Nicolas Winding Refn is the other famous Danish filmmaker and not the one everyone knows.  Like Lars Von Trier, he is talented but a little odd. Although we had seen it all before somehow his film Drive impressed the critics. Winding Refn is a stylish director and he has a sense of character and destiny.  This strength undermined a film about an existential loner and his motor car but what the hell.  Camus has been long dead, more the pity. The films of Winding Refn and Von Trier are bold but also self-important. People give them millions of dollars to spend, which means that there are more than a few people who can live with self-importance. Valhalla Rising was an attempt by Winding Refn to match the epics of the equally odd Werner Van Herzog.  Valhalla Rising cost nearly $6m and made $31,000.   Even money launderers would baulk at that but perhaps that film was more self-important than bold. Winding Refn and Von Trier may just be the challenging filmmakers that audiences need if we are to survive jaded modernity.  Or they may be Man Boys, adult versions of the kind of children who giggled when they were asked to wipe their noses. To the surprise of no one Winding Refn directed a film that was based on the life of Bronson the violent criminal. Now incarcerated in Broadmoor amongst the violent and insane the troubled armed robber Bronson has assaulted an awful lot of people. Sometimes he holds his victims hostage. He also paints and writes poetry. Bronson is a role model for Man Boys everywhere.  Donald Trump may be a fan.


For those inspired by the Danish record on economic equality and education the term Copenhagen Underworld may sound like an oxymoron. It is not. Winding Refn and Von Trier may be Man Boys but, because they have neither illusions nor moral aspirations, their films can sometimes benefit . The people in Pusher are unpleasant, and their immorality is convincing. These people want the freedom to be better but not in the way Camus imagined. They want more money, status and gratification.

Pusher is the first of a trilogy.   All are set in Copenhagen. Some of the characters appear in more than one film.   Winding Refn was reluctant to make sequels to Pusher but he needed to earn money because he was in debt. Valhalla did not rise.   When potential film projects are mentioned, the name of Winding Refn is often mentioned. Film directors who survive know what it is like to be a desperate hustler. Winding Refyn has also talked about how the second in the Pusher series reflects his own complicated relationship with his father.   This may be why that film is the best of the trilogy.  The series began, though, with a frantic search for money.

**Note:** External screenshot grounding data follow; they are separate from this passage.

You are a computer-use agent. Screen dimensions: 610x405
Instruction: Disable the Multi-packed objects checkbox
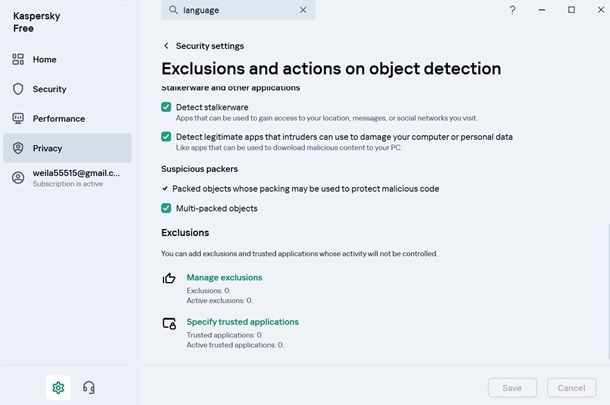pos(167,208)
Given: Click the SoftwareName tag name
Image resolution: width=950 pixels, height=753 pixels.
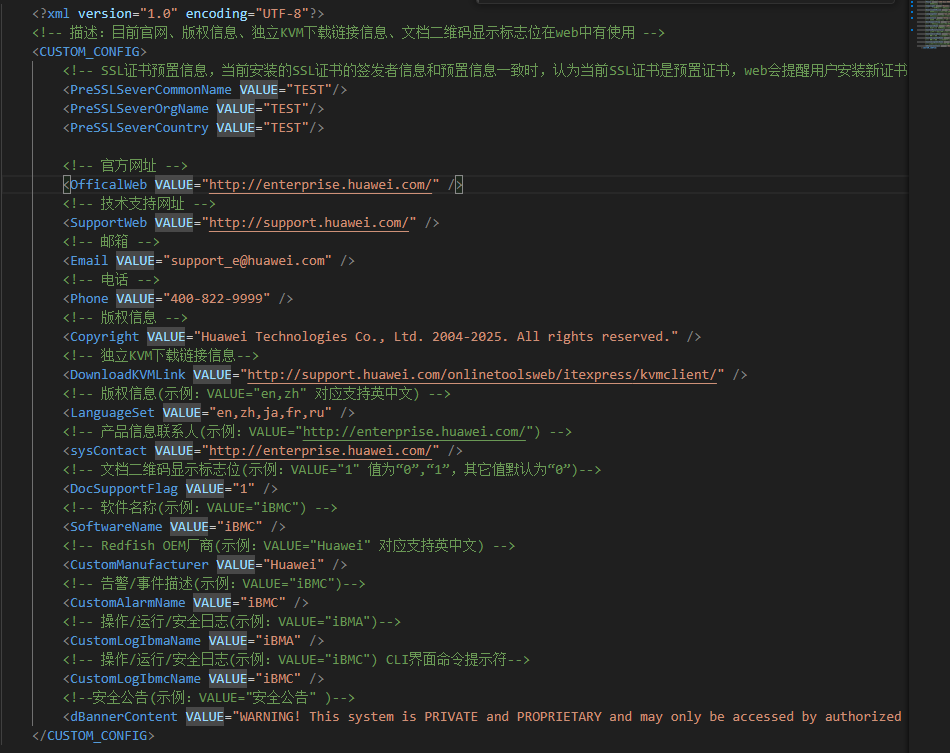Looking at the screenshot, I should (x=116, y=527).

Frank buys drugs from Milo.  Frank intends to sell them to someone else and make a profit.  Frank will pay Milo for the drugs he has bought after he sells them.  The economic model is simple. There is a distributor, wholesaler, retailer and customer, and something supposedly marvellous called credit. Frank is the wholesaler. Pusher may be a criticism of capitalism or it may simply be a tale of chaotic lives. It does, though, expose the network of exploitation and abuse that develops from commercial contracts, profit and the advantage of economic power. Mix in male authority, and somehow people have to survive. This means that dependencies are established. Thanks to the the films of Michelangelo Antonioni we all know the thin line between dependency and prostitution. The girlfriend of Frank says, ‘I’m not a whore. I’m a champagne girl.’ She is confused about how she earns her money but so are the rest of us. When Frank attempts to sell the heroin supplied by Milo, the police intervene and Frank loses both the heroin and the money Milo was expecting to be paid.

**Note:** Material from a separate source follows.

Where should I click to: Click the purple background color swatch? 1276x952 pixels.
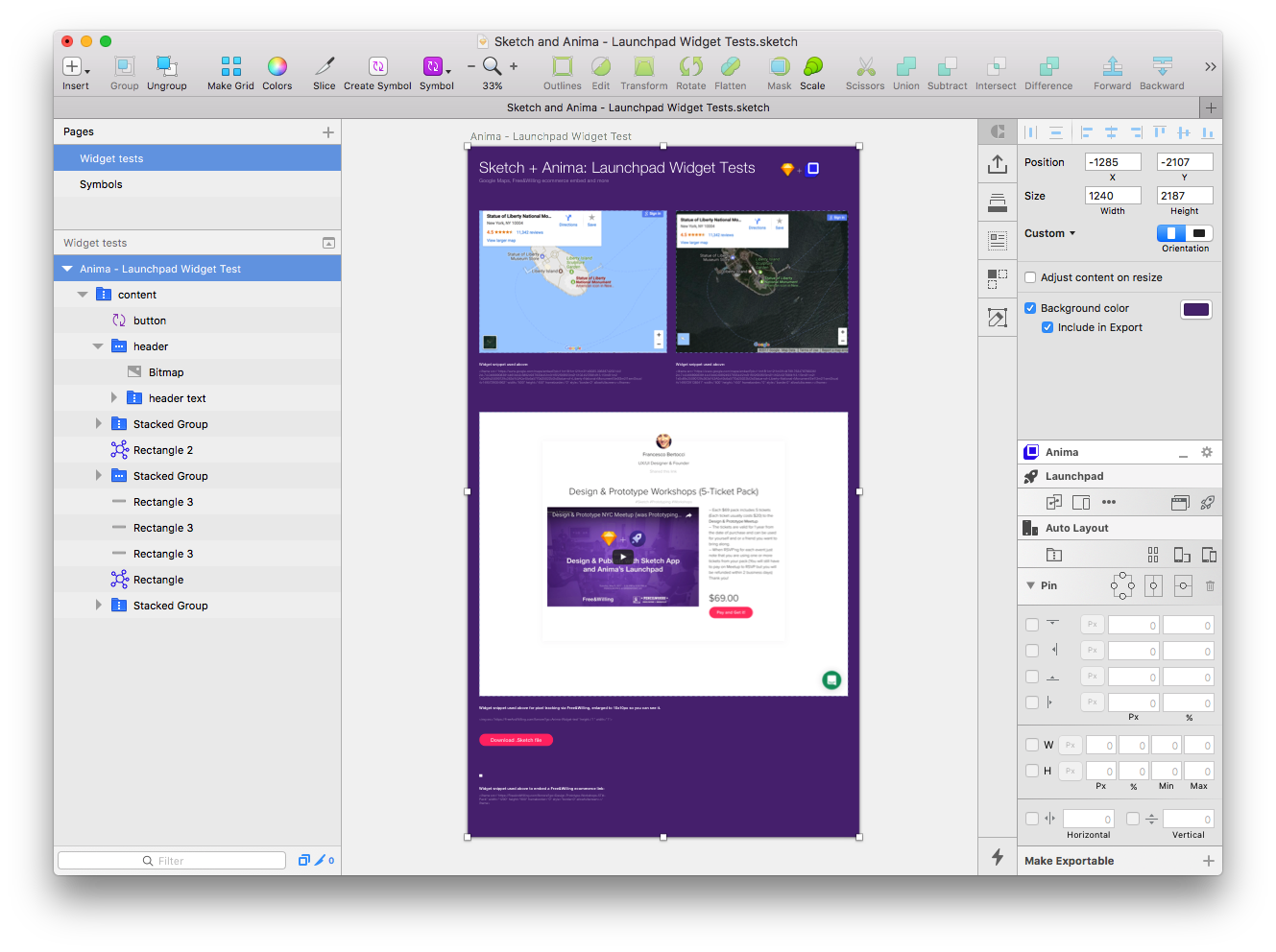[1195, 309]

After the 2008 financial crash there has been debate about whether risk should be proportioned amongst creditors and debtors. The progressive argument is that creditors should be expected to take some of the risk if they expect to make profit or interest. They are exercising a judgement that may or may not be rewarded. The progressives argue that moral hazard is important to all economic decisions. In 2008 the bankers and their friends in government felt otherwise and were happy to make people homeless. Milo thinks like the bankers. He wants his money, and, if it is not paid, Frank can keep his apartment but he will lose a kneecap. This is life on the edge. Money or the lack of it can mean obliteration. Filmmakers must have similar feelings when their deals go sour. We suspect that some of the film, like the sequel, is inspired by the personal experience of Winding Refn.


At the beginning of the film we see drug dealers Frank and Tonny relaxing.  Winding Refyn researched the film. He spoke to Copehagen criminals and he attended Narcotics Anonymous. Pusher impresses because the scenes of Frank and Tonny having fun are just as disturbing as the violent confrontations that follow. Men like Frank and Tonny need to impress other men.   Reassurance is essential for these aspiring gangsters, and they make exaggerated demands of their friends. Bravery and loyalty is challenged, and in the moments they can afford to relax the drug dealers insist on bear hugs. Empathy is important but complicated by performance and a need to shock.  Of course, it distorts their relationship with women. Frank and Tonny take comfort over what they regard as their superior status to their girlfriends.  The locker room talk between Frank and Tonny is not inauthentic but it is overwritten.  It feels as if a shopping list of sexual activities has been crammed into one conversation.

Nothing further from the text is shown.